All of our internally developed software tools have been made open source and are available from GitHub. This is a policy that we strictly adhere as we believe that sharing software and technology ultimately leads to higher quality and faster progress in science.
Shape-it is the shape-only rewrite of the original Pharao work by Silicos in 2008. It is based on the alignment method described by Grant and Pickup. Shape-it is a shape-based virtual screening method to retrieve molecules with similar shape from different compound libraries. It is widely used and has been cited numerous times.
Spectrophores are a novel class of descriptors calculated from the three-dimensional atomic properties of molecules. The methodology finds its roots in the experimental affinity fingerprinting technology developed in the 1990’s by Terrapin Technologies. At Silicos, this was translated into a virtual approach using artificial affinity cages and a metric to calculate the interaction between these cages and atomic properties. Spectrophores are highly suitable for the calculation of a wide range of similarity measures for use in virtual screening and for the investigation of quantitative structure–activity relationships in combination with machine learning models. The method has been described in J. Cheminform. (2018), 10, 9.

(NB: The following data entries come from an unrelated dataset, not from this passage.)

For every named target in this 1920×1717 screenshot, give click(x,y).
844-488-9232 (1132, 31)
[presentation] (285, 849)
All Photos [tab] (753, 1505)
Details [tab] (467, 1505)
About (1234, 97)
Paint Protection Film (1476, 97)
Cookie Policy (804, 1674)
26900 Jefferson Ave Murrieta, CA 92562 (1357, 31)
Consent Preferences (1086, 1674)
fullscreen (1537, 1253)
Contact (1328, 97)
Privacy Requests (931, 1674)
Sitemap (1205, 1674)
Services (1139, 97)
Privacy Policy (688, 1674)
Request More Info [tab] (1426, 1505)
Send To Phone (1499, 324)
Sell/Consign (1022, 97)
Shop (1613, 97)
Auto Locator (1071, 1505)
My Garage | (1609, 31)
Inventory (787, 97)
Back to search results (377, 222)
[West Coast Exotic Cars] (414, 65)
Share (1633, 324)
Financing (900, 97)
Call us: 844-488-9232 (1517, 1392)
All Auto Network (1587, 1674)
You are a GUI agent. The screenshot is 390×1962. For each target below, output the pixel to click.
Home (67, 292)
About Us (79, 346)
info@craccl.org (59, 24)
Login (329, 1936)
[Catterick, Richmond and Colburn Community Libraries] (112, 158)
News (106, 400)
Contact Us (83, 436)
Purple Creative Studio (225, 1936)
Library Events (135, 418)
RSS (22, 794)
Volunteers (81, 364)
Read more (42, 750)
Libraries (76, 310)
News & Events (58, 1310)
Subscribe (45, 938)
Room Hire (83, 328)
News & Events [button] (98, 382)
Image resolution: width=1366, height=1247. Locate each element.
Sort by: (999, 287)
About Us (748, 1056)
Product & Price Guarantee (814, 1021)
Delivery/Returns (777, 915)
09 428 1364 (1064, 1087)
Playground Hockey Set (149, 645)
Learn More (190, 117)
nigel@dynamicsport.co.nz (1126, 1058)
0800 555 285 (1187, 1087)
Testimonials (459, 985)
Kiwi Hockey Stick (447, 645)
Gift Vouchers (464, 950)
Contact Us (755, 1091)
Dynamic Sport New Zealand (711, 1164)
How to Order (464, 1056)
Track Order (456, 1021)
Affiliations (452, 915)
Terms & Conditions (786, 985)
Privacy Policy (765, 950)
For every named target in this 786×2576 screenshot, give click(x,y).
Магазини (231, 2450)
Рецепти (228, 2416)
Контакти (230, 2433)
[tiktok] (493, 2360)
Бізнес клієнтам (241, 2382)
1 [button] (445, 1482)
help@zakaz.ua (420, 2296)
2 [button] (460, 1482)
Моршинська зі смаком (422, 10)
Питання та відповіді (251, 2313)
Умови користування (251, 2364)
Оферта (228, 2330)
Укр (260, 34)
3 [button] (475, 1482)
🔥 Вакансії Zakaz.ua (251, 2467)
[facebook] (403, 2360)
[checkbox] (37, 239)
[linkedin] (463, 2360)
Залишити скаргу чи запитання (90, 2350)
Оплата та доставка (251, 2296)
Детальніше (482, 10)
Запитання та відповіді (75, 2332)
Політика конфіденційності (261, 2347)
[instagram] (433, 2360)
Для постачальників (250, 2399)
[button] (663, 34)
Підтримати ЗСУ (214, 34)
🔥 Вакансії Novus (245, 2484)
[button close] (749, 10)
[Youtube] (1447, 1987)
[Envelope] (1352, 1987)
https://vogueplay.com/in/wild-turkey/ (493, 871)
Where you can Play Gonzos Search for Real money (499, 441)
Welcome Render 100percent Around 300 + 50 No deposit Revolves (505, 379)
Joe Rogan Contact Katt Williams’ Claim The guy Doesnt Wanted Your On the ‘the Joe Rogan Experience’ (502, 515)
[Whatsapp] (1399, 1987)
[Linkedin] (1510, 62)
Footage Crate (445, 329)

LEADD stands for Lamarckian Evolutionary Algorithm for de novo Drug Design. LEADD designs molecules as combinations of molecular fragments, bonded according to the topology of a graph. Atom pair compatibility rules are enforced by a novel set of genetic operators, biased according to the frequency of the fragments in drug-like matter. A Lamarckian evolutionary mechanism adjusts the future reproductive behavior of molecules based on the outcome of previous generations. LEADD attempts to strike a balance between optimization power, synthetic accessibility and computational performance. The method has been described in J. Cheminform. (2022) 14, 3.
QED stands for Quantitative Estimation of Drug-likeness. The concept has originally been introduced by Richard Bickerton and coworkers. This Python module relies on RDKit as a chemoinformatics toolkit.